Без этих капризов он как-то не чувствовал над собой барина; без них ничто не воскрешало молодости его, деревни, которую они покинули давно, и преданий об этом старинном доме, единственной хроники, веденной старыми слугами, няньками, мамками и передаваемой из рода в род.
Дом Обломовых был когда-то богат и знаменит в своей стороне, но потом, Бог знает отчего, все беднел, мельчал и, наконец, незаметно потерялся между нестарыми дворянскими домами. Только поседевшие слуги дома хранили и передавали друг другу верную память о минувшем, дорожа ею, как святынею.
Вот отчего Захар так любил свой серый сюртук. Может быть, и бакенбардами своими он дорожил потому, что видел в детстве своем много старых слуг с этим старинным, аристократическим украшением.
Илья Ильич, погруженный в задумчивость, долго не замечал Захара. Захар стоял перед ним молча. Наконец он кашлянул.
– Что ты? – спросил Илья Ильич.
– Ведь вы звали?
– Звал? Зачем же это я звал – не помню! – отвечал он, потягиваясь. – Поди пока к себе, а я вспомню.
Захар ушел, а Илья Ильич продолжал лежать и думать о проклятом письме.
Прошло с четверть часа.
– Ну, полно лежать! – сказал он, – надо же встать… А впрочем, дай-ка я прочту еще раз со вниманием письмо старосты, а потом уж и встану. – Захар!
Опять тот же прыжок и ворчанье сильнее. Захар вошел, а Обломов опять погрузился в задумчивость. Захар стоял минуты две, неблагосклонно, немного стороной посматривая на барина, и, наконец, пошел к дверям.
– Куда же ты? – вдруг спросил Обломов.
– Вы ничего не говорите, так что ж тут стоять-то даром? – захрипел Захар, за неимением другого голоса, который, по словам его, он потерял на охоте с собаками, когда ездил с старым барином и когда ему дунуло будто сильным ветром в горло.
Он стоял вполуоборот среди комнаты и глядел все стороной на Обломова.
– А у тебя разве ноги отсохли, что ты не можешь постоять?

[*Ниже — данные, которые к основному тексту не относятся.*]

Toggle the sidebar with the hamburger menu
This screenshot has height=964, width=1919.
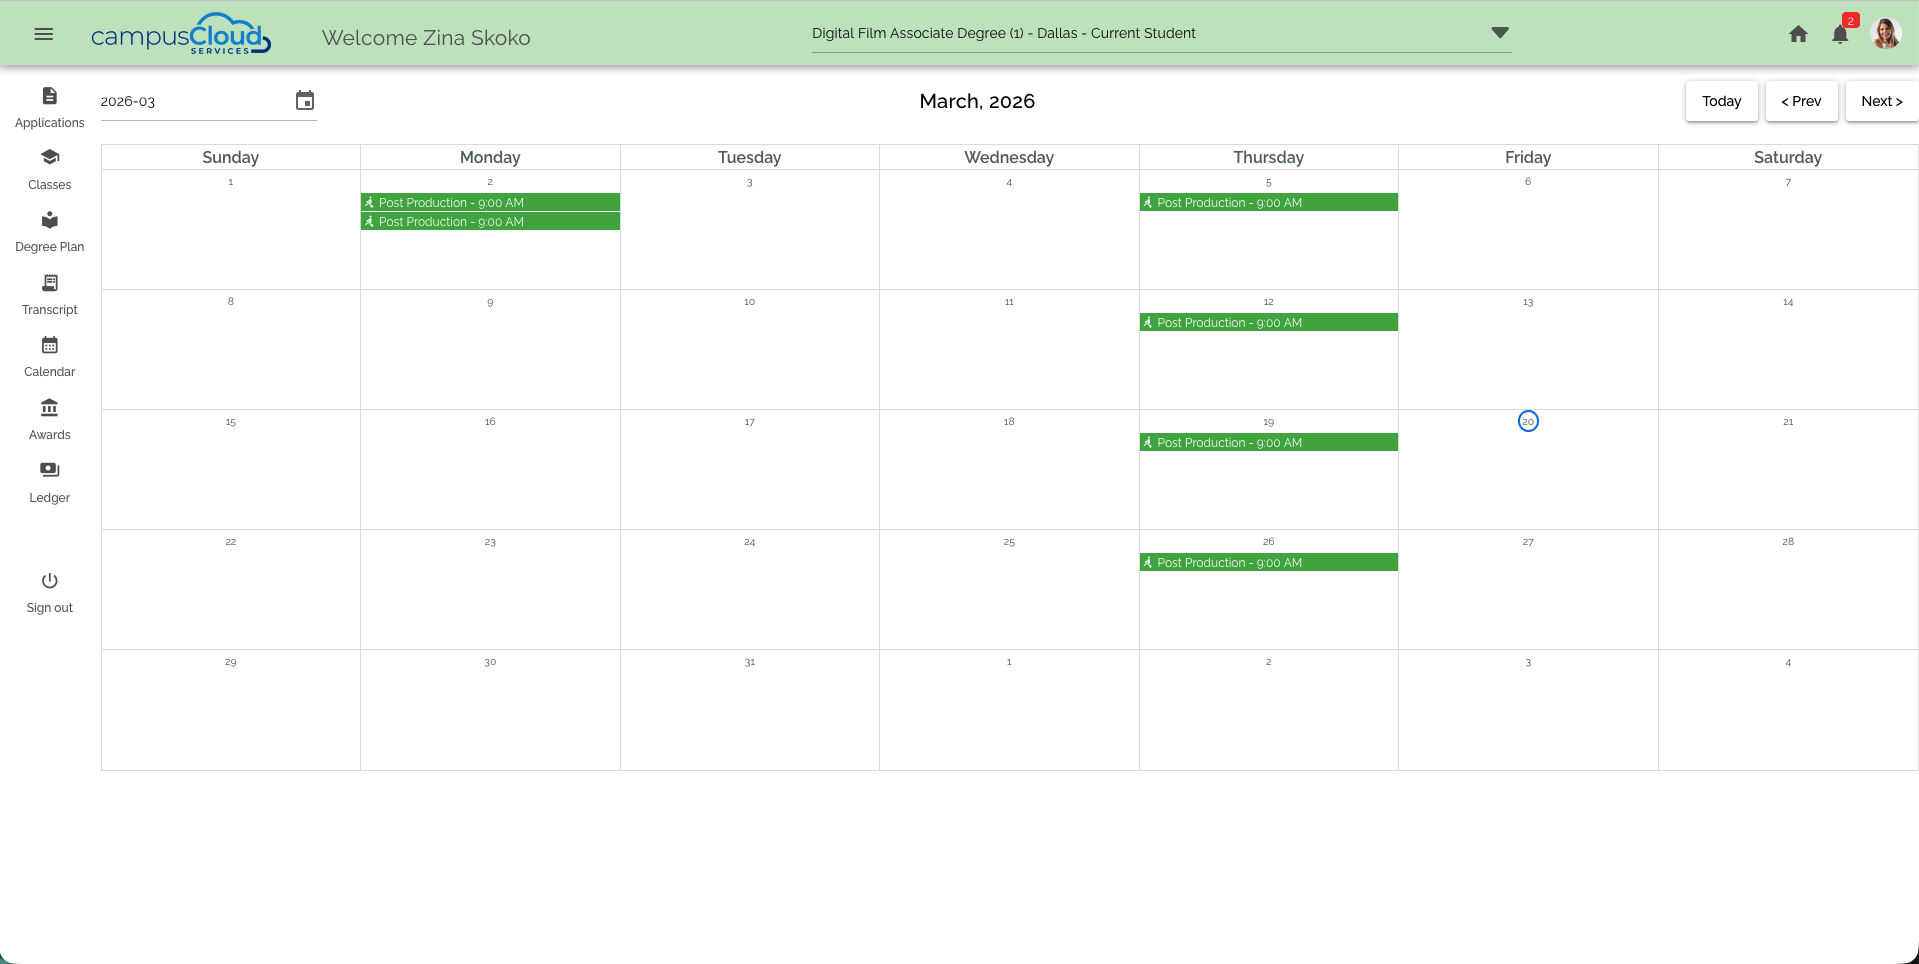pyautogui.click(x=42, y=32)
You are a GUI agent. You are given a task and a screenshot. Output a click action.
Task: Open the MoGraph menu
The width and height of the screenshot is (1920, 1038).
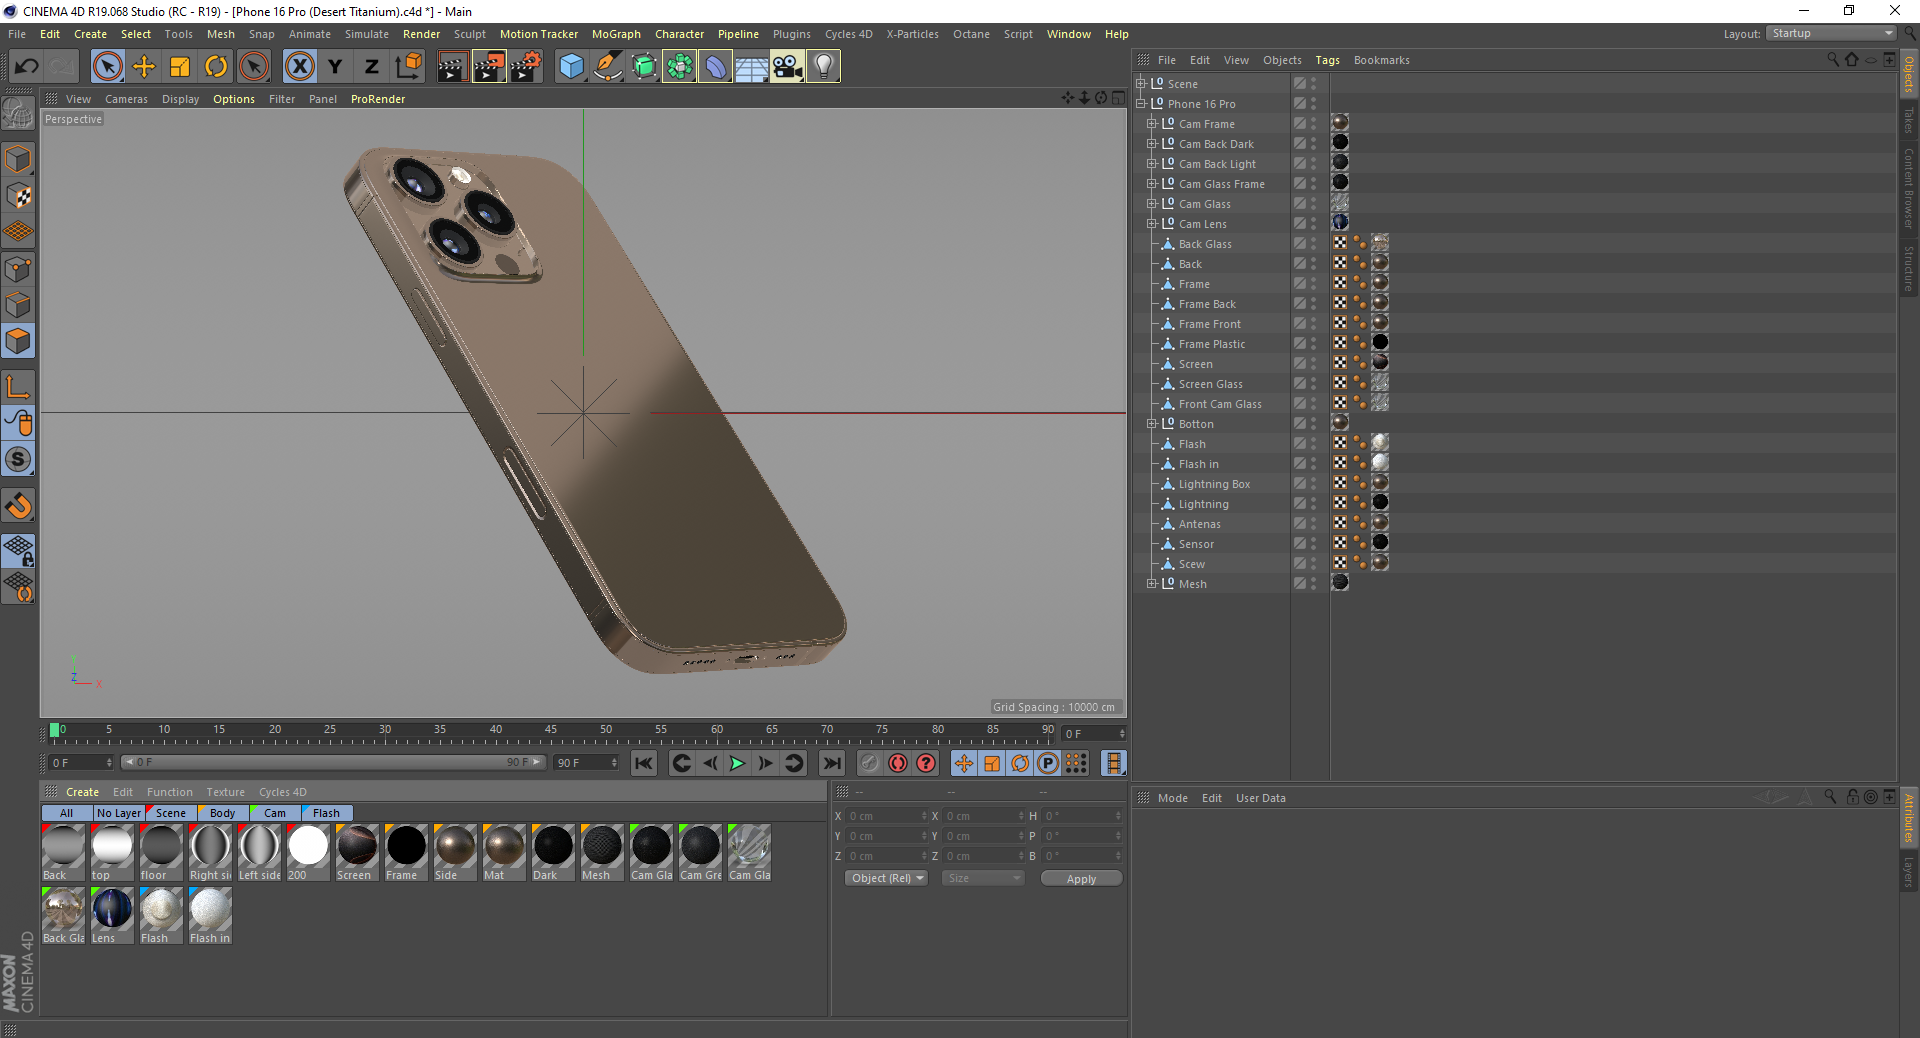[615, 34]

Ты видишь, я озабочен – так и подожди! Не належался еще там? Сыщи письмо, что я вчера от старосты получил. Куда ты его дел?

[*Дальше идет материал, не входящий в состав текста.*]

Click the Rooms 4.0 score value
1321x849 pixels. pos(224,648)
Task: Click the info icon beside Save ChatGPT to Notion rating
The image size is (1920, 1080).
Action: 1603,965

– Какое письмо? Я никакого письма не видал, – сказал Захар.
– Ты же от почтальона принял его: грязное такое!
– Куда ж его положили – почему мне знать? – говорил Захар, похлопывая рукой по бумагам и по разным вещам, лежавшим на столе.
– Ты никогда ничего не знаешь. Там, в корзине, посмотри! Или не завалилось ли за диван? Вот спинка-то у дивана до сих пор непочинена; что б тебе призвать столяра да починить? Ведь ты же изломал. Ни о чем не подумаешь!

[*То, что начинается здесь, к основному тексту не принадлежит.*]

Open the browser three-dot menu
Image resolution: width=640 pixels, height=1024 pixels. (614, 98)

– Я не ломал, – отвечал Захар, – она сама изломалась; не век же ей быть: надо когда-нибудь изломаться.
Илья Ильич не счел за нужное доказывать противное.
– Нашел, что ли? – спросил он только.
– Вот какие-то письма.
– Не те.
– Ну, так нет больше, – говорил Захар.
– Ну хорошо, поди! – с нетерпением сказал Илья Ильич, – я встану, сам найду.
Захар пошел к себе, но только он уперся было руками о лежанку, чтоб прыгнуть на нее, как опять послышался торопливый крик: «Захар, Захар!»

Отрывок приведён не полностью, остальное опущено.